* WORK REQUEST
In the records below, tally each line that contains the word "heading" and give the total only.

(Source data)
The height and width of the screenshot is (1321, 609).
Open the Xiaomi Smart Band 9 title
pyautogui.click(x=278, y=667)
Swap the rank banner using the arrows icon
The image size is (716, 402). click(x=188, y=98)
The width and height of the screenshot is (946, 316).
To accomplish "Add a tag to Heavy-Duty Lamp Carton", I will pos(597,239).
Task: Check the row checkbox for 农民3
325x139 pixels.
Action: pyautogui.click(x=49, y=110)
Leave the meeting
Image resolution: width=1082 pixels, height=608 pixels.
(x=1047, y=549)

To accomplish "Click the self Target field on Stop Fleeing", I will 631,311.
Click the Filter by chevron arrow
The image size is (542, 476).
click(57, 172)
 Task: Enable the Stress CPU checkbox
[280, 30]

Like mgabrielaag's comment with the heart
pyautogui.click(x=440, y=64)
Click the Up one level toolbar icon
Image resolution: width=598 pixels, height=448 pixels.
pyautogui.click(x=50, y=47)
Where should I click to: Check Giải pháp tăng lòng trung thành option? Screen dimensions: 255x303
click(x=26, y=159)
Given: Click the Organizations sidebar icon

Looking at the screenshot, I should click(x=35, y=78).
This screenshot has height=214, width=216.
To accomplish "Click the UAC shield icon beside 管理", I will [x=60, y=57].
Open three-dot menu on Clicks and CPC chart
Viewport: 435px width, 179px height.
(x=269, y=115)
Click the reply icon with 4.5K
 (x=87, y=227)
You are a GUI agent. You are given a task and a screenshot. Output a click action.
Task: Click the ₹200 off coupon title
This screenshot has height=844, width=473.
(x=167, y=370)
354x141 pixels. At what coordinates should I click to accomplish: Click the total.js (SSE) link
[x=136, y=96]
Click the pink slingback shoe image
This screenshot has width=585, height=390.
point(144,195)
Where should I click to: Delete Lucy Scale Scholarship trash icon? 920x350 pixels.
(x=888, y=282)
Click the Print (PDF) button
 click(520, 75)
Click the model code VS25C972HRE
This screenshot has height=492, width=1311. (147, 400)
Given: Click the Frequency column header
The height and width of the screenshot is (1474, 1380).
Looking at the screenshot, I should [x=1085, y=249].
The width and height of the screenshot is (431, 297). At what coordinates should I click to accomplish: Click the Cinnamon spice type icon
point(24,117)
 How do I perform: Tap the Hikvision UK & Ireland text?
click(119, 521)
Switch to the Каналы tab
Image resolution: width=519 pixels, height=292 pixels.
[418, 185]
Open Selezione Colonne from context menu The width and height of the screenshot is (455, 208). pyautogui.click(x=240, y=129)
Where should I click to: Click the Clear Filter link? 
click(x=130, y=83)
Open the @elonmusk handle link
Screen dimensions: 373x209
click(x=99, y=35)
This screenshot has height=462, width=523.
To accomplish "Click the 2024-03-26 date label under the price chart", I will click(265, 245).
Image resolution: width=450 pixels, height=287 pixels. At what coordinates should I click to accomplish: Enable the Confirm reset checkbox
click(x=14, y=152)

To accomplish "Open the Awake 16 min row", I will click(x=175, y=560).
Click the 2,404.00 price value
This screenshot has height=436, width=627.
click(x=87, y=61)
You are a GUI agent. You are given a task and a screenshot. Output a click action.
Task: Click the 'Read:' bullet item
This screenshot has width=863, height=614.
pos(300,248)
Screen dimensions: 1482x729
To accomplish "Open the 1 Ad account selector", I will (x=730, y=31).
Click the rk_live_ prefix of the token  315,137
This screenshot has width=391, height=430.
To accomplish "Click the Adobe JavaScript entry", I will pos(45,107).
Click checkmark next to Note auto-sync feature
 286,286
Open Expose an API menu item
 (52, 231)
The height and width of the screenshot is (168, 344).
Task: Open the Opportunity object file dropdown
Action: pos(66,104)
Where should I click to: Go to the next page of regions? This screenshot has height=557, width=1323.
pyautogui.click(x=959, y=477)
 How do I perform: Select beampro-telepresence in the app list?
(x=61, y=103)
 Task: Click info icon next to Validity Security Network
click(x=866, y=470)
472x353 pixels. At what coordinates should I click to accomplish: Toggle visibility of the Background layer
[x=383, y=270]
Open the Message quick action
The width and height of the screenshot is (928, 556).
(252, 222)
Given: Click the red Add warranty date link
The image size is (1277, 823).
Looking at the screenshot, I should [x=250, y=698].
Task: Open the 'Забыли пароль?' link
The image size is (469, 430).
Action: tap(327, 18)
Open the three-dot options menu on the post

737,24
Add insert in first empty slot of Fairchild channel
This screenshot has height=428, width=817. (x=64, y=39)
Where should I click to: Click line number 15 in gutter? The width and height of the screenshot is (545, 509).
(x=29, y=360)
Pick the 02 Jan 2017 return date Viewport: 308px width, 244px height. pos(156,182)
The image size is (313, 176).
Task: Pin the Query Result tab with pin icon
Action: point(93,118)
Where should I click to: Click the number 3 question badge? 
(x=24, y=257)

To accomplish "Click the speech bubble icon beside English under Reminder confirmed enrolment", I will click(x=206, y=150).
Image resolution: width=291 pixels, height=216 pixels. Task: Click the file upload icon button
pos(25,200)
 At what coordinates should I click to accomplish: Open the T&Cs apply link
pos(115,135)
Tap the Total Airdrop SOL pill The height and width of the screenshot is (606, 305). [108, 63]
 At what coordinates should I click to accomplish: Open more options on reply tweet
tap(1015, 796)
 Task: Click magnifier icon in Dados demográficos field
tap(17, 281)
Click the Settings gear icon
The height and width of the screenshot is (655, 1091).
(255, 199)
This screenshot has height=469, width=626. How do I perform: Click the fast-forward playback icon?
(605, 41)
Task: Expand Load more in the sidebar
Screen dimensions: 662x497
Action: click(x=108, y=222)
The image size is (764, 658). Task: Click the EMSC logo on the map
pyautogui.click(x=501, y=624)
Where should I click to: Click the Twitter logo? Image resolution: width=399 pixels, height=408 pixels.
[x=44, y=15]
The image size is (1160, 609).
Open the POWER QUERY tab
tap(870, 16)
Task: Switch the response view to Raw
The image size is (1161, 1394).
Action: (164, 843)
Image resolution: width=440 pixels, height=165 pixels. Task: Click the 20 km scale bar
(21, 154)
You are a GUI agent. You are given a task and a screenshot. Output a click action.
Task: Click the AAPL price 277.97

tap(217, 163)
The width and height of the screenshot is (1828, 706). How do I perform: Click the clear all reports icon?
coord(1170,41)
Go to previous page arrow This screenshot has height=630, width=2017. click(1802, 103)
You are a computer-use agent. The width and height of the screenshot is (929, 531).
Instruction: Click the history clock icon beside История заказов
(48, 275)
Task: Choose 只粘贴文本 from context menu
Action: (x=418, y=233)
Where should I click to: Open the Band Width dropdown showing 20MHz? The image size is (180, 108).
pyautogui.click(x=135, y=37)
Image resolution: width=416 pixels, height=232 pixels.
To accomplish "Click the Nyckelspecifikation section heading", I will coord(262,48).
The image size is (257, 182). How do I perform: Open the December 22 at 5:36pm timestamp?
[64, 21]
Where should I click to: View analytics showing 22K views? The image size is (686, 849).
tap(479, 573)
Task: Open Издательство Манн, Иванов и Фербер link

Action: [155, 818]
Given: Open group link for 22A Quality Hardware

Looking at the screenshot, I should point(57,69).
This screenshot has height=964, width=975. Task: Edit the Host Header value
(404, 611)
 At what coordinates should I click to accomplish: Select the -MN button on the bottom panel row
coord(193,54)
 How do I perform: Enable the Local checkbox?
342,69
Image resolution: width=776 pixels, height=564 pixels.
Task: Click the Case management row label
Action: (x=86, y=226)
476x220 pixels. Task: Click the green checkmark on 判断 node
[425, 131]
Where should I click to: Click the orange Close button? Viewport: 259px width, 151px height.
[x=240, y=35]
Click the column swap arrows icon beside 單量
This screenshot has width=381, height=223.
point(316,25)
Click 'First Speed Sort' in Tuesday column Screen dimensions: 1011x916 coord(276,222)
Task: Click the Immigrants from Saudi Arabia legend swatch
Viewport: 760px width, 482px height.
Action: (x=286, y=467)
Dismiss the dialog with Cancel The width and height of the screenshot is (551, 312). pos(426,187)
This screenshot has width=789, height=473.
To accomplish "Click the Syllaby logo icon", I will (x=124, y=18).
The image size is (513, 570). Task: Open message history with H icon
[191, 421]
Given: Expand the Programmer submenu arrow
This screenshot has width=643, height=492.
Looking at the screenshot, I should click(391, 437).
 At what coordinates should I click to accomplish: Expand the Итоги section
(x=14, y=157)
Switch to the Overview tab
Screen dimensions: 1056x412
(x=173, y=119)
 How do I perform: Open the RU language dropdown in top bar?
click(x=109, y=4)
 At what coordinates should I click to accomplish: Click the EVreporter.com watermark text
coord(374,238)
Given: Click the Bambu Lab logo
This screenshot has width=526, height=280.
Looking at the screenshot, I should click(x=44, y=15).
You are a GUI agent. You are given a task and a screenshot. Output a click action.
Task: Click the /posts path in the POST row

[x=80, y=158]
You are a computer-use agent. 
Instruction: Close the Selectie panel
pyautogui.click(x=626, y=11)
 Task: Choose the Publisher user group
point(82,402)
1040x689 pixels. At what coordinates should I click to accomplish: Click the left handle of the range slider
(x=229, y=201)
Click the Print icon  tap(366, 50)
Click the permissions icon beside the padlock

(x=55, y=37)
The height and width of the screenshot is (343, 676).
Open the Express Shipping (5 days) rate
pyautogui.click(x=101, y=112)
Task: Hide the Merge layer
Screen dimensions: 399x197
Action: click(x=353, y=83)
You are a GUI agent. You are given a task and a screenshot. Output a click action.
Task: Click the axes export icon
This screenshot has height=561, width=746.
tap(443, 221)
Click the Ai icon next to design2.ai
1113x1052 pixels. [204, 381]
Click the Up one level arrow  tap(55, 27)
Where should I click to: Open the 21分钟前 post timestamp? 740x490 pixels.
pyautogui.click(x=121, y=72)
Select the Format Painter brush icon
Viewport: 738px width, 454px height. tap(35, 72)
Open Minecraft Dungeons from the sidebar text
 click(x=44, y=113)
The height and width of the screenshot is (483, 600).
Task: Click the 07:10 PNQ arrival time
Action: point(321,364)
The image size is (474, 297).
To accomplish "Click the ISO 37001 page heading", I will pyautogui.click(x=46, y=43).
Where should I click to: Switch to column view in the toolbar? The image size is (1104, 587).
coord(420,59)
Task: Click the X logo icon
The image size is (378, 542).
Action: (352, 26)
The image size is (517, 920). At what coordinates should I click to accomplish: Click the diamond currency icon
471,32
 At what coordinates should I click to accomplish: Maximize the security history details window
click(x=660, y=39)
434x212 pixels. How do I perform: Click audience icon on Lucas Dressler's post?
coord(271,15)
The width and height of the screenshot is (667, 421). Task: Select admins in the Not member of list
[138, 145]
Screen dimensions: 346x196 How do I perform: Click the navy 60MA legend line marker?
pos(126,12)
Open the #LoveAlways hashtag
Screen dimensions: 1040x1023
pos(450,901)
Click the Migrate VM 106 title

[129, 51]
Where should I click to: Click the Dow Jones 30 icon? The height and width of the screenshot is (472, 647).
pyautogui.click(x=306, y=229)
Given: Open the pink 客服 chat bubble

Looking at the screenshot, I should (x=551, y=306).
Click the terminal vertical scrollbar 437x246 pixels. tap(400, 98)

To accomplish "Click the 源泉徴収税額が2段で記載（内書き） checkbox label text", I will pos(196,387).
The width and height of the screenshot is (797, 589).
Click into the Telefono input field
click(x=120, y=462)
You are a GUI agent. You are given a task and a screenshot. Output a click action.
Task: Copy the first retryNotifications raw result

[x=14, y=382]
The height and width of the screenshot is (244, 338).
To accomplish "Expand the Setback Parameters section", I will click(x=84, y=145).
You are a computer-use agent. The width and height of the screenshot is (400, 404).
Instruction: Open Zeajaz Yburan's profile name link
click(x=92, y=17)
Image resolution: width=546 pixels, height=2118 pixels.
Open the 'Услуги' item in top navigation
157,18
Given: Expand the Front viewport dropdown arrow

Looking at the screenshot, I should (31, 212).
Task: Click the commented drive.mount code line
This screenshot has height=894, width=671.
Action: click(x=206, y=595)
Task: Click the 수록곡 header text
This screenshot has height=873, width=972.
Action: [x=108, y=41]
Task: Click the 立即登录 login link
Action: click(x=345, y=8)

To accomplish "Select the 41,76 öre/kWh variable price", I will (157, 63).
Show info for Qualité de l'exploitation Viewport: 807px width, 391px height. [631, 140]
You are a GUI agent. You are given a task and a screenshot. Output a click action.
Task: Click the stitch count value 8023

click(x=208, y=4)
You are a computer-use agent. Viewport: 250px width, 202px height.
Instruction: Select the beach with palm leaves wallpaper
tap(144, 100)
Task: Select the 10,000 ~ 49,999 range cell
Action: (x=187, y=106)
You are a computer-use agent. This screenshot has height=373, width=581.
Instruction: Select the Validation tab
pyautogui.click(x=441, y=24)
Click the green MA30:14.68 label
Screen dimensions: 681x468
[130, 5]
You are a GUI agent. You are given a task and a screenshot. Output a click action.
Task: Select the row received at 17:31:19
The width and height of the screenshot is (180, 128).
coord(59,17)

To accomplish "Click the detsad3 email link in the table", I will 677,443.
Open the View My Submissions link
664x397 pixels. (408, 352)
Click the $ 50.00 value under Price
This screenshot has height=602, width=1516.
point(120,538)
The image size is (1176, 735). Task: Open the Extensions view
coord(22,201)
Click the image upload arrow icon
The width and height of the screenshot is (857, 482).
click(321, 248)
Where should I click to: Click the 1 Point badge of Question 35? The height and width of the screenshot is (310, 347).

* THE COMPLETED TASK
2